Task directions >>
Print every line below that comes at or after the line containing "RoadOne IntermodaLogistics (137, 1550)", exactly as written.

Exercise data >>
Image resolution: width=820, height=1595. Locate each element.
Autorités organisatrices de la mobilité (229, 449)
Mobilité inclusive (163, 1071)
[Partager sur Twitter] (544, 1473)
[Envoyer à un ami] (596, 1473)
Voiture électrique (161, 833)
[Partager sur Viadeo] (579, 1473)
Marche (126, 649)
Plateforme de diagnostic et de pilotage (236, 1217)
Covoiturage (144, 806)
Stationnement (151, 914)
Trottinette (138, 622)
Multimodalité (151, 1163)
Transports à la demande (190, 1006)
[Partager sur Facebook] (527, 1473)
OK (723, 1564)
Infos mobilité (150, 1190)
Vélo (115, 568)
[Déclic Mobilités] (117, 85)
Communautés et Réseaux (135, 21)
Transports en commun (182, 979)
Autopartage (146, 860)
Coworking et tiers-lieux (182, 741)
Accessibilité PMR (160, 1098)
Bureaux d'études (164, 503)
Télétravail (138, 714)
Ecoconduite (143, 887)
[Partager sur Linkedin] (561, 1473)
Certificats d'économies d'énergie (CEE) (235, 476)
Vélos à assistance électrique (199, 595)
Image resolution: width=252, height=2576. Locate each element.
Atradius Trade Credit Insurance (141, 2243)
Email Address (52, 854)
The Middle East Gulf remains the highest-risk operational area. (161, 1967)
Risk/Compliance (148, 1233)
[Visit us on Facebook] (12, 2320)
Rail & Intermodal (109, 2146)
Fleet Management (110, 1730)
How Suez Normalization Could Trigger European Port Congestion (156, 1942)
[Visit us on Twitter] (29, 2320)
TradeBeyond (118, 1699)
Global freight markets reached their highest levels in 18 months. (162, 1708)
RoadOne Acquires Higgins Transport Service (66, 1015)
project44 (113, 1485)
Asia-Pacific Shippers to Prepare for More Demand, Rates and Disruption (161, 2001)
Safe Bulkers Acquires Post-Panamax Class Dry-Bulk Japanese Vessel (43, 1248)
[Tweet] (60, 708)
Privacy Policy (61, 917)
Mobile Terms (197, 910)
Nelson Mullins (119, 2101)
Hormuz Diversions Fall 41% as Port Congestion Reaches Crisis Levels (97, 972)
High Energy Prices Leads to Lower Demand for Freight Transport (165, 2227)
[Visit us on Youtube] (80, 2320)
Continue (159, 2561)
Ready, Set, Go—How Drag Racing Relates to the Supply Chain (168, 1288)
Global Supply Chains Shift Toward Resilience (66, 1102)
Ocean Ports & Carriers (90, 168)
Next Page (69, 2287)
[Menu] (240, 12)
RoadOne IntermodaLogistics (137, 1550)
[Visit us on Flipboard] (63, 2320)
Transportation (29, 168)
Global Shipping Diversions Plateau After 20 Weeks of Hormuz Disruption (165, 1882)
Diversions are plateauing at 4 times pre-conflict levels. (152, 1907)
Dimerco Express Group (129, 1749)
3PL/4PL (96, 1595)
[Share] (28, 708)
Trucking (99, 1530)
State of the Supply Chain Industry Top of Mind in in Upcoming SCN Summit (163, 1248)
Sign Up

Reply >>
RoadOne IntermodaLogistics (137, 1550)
[Visit us on Flipboard] (63, 2320)
Transportation (29, 168)
Global Shipping Diversions Plateau After 20 Weeks of Hormuz Disruption (165, 1882)
Diversions are plateauing at 4 times pre-conflict levels. (152, 1907)
Dimerco Express Group (129, 1749)
3PL/4PL (96, 1595)
[Share] (28, 708)
Trucking (99, 1530)
State of the Supply Chain Industry Top of Mind in in Upcoming SCN Summit (163, 1248)
Sign Up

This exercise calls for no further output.